If a couple marries in Ohio in 1830 and I find an entry in a marriage register, is there likely some additional record? Probably not.
If a couple marries in Virginia in 1770 and I find an entry in a marriage register, is there likely some additional record? There may be marriage bonds.
The point is that we need to be aware of what records were typically kept in the time and place in which our ancestors lived. Sometimes what’s online is not all there is and many online image providers don’t indicate other records that they do not have.
The apparent jagged cut on this 1809 deed from Harford County, Maryland, was likely intentional.
The image in this post was made from the original deed retained by my ancestor–the grantee in this document.
Originally this deed was part of a larger piece of paper. The text of the deed was written twice and the special cut made to give one copy to each of the parties involved in the indenture. Then, if necessary, the two pieces could be put back together to authenticate the indenture. If two documents claiming to be the original did not match then one was fraudulent and it would be up to a court to adjudicate.
The cuts will only appear on the original.
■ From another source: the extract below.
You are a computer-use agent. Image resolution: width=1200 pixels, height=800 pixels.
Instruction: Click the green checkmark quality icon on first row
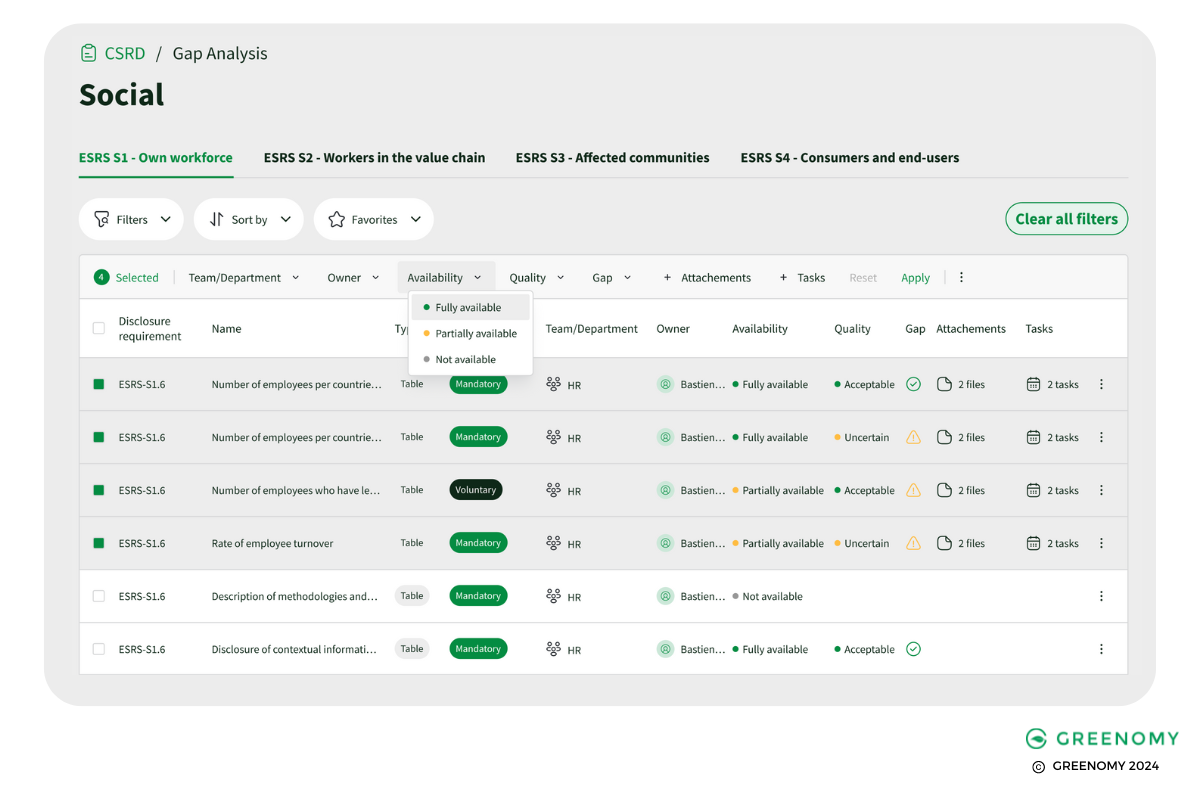pos(913,383)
The record copy of this deed (on file in the land records of Harford County, Maryland) is a handwritten transcription of the text only.
When I think of yearbooks, I think of ones from high school or college. Grades earlier than that usually do not come to mind.
That’s a mistake.
The image in the illustration is from a 1954 yearbook from John Deere Junior High School in Moline, Illinois. This publication included 9th graders and 8th graders. The original is in the possession of a descendant of one of the young ladies shown in their home economics classroom.
Historical societies or local libraries may have copies of these yearbooks or could give you direction in locating copies. Some of them may have been scanned and made available digitally online. Another search approach may be to reach out to online groups for the towns where the school was located and see if anyone has copies or knows of someone who does.
Yesterday’s tip was about children’s knowledge of their mother’s maiden name. Genealogy theory gurus would say that a child’s knowledge of their mother’s maiden name and date of birth is secondary because they were not there.
Yes it’s true that a child is not present at their mother’s birth. We’re doing genealogy, not writing time-bending historical fiction. I was not there when Mom was born in 1942. But in terms of her last name (and even my Grandma’s maiden name), I do have quite a bit of “first-hand” knowledge. Mom was always referred to as her parents’ child. Their siblings referred to her as such. Her one living grandmother referred to her as her granddaughter. That all counts for something.
Some children have a significant amount of interaction with their parents’ families of origin. That definitely impacts their knowledge of that family. Do they know when certain before they were born took place? No because they were not there. But they do have other knowledge about what relationships were acknowledged publicly during their life time.
Of course people can lie about who a child’s actual parents were; there were secret adoptions. Sometimes these things are kept from anyone outside the immediate family and people openly act like things are true that are not. There are times where the “truth” isn’t even what’s in the records. But the majority of time, the relationships that are acknowledged as being true in fact are. And, short of DNA analysis, if the records and “common knowledge” are consistent it can be difficult to prove otherwise.
Children are sometimes correct about their mother’s maiden name–even when we think they are not.
The best example in my research is the maiden name of a 2nd great grandma. Marriage records from 1868 (church and civil) gave one last name. Children all said a completely different last name. Short version is that the marriage records listed her step-father’s last name and the children gave the last name of her actual father–they knew their grandpa’s name. I thought they were wrong but records more contemporary to their mother’s birth confirmed the name they listed.